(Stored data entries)

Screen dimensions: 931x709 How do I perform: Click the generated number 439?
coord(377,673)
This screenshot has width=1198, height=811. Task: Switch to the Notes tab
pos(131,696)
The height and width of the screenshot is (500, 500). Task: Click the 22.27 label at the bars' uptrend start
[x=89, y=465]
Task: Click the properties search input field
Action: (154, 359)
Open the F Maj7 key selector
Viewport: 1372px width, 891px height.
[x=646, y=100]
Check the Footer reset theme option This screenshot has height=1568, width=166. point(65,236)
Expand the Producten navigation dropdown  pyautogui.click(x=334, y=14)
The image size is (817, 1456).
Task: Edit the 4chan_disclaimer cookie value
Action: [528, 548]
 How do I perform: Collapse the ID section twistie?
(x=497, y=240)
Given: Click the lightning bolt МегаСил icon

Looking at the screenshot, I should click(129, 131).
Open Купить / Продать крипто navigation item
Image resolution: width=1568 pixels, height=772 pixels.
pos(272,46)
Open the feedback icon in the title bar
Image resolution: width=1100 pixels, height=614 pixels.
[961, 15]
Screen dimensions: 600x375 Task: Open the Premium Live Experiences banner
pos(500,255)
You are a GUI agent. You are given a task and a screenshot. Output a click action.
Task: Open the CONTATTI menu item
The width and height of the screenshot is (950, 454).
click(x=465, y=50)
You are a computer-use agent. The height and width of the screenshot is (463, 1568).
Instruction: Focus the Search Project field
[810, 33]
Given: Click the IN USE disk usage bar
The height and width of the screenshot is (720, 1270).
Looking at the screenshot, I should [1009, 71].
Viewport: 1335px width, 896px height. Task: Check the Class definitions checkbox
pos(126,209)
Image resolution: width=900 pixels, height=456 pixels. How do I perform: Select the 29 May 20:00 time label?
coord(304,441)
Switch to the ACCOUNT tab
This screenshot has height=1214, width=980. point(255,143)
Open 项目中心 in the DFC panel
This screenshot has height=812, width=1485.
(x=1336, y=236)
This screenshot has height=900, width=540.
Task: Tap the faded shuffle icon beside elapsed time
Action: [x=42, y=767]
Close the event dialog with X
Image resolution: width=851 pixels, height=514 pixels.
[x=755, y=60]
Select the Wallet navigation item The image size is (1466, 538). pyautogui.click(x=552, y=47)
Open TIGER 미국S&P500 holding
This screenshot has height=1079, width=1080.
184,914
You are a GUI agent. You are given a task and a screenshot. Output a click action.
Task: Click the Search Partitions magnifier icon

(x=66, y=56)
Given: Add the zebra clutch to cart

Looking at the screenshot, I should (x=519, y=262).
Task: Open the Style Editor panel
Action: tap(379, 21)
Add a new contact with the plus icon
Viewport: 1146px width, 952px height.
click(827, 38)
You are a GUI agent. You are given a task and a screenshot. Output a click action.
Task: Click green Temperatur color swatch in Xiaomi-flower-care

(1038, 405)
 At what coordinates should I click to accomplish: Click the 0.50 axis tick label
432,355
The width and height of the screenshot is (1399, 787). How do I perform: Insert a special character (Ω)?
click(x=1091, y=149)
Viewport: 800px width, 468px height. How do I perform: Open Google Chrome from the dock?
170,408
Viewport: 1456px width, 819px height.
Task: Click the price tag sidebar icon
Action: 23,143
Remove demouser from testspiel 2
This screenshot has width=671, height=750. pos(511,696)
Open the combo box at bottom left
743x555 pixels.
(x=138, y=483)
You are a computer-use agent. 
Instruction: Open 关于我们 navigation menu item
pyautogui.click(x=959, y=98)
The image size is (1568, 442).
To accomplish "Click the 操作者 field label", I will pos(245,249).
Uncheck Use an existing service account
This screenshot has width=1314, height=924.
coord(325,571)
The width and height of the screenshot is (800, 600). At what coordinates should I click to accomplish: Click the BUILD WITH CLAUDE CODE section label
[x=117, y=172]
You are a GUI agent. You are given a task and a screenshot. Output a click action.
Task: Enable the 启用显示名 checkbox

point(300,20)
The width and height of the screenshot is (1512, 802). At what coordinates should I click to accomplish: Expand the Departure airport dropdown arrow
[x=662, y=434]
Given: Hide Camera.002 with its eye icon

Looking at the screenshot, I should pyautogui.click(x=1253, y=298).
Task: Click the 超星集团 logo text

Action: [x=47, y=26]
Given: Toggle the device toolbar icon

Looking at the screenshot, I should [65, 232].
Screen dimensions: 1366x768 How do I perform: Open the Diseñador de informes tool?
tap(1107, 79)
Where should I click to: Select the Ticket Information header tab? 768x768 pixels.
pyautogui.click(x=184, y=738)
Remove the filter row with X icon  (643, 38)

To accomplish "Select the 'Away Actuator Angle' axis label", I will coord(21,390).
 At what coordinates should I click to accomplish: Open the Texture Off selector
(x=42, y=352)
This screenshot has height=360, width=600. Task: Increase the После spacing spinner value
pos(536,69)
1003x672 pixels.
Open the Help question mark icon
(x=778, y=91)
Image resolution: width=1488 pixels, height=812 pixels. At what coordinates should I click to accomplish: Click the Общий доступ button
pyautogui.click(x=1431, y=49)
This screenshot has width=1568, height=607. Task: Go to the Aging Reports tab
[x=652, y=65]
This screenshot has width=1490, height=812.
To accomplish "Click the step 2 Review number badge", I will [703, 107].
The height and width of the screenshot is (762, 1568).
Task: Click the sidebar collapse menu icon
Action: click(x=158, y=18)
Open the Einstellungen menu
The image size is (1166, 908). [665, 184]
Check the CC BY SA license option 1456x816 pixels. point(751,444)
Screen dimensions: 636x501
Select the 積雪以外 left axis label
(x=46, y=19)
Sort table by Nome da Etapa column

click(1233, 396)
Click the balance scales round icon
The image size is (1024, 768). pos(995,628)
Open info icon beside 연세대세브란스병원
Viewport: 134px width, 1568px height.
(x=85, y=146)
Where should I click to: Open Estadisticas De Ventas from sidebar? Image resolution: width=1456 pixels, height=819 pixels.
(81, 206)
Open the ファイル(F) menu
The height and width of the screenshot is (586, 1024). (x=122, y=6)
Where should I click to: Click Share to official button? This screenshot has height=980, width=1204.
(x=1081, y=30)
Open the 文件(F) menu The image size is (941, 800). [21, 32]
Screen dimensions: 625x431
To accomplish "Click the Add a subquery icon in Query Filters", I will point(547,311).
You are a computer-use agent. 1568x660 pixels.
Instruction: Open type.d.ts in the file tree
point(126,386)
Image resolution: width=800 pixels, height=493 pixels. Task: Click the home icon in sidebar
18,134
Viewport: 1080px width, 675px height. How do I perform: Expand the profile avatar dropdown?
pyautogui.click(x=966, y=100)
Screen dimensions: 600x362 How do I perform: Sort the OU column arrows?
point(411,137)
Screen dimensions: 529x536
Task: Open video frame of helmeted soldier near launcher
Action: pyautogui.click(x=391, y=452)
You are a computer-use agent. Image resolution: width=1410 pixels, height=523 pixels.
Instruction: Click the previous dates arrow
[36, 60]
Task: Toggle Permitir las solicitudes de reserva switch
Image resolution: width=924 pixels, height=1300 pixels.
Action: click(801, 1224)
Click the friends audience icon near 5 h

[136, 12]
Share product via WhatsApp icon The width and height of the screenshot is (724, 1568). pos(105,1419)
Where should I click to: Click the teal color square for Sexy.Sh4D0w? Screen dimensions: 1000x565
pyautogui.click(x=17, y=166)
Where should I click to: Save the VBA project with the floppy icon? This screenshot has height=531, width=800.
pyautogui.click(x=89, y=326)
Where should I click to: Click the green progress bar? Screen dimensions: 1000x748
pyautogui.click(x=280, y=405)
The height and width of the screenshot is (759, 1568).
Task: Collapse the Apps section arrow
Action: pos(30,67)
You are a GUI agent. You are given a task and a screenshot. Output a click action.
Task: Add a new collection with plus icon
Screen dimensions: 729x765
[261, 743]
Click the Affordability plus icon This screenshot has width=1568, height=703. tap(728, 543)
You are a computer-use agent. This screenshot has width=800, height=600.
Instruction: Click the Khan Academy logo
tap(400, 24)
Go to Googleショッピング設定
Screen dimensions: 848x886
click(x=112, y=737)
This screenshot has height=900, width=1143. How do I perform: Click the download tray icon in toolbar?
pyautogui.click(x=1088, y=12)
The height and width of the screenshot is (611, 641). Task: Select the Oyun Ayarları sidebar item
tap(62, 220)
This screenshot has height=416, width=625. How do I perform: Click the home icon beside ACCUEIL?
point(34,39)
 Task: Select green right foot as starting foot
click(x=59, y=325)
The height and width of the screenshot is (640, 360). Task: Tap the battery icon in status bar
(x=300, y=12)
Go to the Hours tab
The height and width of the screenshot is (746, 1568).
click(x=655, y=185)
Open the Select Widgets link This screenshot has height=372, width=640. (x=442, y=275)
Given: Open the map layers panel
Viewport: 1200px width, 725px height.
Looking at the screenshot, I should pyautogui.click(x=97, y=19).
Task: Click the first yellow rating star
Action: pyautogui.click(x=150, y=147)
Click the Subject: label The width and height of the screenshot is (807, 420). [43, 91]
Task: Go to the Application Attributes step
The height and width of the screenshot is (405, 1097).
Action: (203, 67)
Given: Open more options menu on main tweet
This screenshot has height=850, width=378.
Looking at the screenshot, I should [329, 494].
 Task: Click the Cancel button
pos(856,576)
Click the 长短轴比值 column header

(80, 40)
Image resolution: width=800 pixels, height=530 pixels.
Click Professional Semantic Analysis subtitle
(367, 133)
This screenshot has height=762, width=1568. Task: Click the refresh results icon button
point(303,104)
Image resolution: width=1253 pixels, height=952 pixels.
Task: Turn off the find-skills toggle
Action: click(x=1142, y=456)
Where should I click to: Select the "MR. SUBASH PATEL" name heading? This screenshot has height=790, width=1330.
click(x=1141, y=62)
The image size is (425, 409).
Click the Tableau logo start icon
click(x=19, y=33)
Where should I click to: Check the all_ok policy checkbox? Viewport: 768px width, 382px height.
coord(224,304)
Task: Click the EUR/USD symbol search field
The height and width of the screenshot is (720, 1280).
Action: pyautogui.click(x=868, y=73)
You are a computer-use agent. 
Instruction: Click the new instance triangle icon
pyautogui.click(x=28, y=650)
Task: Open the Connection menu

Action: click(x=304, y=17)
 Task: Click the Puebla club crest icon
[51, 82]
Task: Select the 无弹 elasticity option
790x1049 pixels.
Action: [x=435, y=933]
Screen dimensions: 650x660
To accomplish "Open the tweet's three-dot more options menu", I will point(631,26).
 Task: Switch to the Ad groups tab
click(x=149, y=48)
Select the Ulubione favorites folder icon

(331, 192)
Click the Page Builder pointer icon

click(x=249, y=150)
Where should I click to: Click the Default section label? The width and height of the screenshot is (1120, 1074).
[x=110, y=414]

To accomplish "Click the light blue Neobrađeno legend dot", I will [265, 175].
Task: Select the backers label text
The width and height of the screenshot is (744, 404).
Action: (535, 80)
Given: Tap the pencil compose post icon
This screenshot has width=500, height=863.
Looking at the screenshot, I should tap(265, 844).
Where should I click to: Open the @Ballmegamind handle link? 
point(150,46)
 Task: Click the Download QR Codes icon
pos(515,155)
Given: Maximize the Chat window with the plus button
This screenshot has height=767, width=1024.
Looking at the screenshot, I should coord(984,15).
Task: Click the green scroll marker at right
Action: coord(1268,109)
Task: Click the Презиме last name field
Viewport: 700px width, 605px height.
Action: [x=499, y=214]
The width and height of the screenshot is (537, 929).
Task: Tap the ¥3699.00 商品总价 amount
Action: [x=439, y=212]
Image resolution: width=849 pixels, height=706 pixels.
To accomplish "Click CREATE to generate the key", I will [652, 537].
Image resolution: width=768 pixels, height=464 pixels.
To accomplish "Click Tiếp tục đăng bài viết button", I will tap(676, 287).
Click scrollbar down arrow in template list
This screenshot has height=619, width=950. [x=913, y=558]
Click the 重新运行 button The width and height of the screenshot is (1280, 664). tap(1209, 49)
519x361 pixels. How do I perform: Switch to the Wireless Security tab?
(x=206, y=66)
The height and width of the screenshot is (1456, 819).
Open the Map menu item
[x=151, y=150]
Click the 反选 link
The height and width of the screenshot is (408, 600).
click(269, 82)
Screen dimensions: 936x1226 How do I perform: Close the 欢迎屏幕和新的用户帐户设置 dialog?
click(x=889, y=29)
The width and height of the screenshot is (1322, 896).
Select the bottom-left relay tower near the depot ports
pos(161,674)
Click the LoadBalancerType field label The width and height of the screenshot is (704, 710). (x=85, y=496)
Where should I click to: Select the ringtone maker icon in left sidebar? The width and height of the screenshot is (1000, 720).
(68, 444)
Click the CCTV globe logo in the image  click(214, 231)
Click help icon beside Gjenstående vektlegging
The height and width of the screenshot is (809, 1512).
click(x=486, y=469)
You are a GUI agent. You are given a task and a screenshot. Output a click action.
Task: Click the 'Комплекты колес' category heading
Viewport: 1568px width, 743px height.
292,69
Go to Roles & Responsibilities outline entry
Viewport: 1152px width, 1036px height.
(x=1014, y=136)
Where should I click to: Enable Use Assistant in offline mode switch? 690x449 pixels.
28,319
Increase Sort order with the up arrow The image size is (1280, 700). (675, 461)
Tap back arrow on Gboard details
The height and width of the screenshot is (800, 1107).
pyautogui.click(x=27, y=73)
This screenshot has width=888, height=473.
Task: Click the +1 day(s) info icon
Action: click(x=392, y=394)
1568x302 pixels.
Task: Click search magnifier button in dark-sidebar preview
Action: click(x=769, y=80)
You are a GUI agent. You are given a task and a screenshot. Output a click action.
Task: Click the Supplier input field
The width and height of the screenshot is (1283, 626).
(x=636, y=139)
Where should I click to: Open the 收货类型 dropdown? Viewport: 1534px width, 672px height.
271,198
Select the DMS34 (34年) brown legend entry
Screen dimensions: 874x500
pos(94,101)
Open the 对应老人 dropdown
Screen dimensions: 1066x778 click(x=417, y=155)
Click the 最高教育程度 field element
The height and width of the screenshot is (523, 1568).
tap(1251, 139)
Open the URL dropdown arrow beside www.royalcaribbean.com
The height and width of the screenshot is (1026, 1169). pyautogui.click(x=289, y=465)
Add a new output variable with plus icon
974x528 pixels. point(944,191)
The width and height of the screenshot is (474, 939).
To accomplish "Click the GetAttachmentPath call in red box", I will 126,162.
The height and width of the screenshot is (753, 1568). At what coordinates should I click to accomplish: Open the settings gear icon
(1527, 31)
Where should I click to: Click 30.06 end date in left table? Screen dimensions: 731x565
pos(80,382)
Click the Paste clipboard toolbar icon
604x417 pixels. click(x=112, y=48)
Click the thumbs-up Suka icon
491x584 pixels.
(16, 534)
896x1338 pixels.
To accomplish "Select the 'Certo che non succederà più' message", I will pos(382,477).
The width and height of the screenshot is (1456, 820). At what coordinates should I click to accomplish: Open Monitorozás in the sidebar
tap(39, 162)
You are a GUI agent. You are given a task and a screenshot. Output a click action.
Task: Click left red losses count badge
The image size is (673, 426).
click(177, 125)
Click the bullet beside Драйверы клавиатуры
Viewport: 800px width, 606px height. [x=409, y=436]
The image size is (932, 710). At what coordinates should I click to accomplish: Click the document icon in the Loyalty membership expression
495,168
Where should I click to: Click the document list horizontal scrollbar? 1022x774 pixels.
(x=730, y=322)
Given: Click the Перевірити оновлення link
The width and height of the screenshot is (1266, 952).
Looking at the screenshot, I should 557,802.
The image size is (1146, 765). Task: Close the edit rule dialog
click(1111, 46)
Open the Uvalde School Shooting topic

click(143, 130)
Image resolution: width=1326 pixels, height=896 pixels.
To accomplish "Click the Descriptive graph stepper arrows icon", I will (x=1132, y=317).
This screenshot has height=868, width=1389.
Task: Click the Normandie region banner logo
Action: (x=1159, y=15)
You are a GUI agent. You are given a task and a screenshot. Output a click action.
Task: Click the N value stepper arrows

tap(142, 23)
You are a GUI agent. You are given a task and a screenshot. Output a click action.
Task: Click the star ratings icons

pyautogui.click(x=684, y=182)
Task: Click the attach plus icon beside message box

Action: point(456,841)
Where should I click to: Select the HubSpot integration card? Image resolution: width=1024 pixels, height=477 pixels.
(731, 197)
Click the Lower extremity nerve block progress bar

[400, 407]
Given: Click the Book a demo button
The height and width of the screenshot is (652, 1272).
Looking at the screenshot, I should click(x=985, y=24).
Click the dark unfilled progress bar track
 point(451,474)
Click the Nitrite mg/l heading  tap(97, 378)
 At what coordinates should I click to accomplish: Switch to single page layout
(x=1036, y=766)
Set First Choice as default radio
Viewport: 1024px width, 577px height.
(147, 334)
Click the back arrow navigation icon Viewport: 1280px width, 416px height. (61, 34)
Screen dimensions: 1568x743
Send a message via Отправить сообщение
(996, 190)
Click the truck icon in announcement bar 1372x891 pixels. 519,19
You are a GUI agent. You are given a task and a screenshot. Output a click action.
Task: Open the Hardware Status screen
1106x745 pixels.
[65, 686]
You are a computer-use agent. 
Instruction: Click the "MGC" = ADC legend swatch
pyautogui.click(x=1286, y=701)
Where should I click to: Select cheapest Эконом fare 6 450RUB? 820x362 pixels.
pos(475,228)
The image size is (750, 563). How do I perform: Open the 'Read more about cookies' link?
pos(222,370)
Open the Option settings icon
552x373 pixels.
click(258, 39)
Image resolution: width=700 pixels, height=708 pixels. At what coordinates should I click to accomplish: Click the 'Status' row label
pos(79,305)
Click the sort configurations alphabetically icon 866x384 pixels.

- The problem:
Wherever the string "computer" shows up in a line above, tally that line, and answer with the final number alone.

- Solution:
7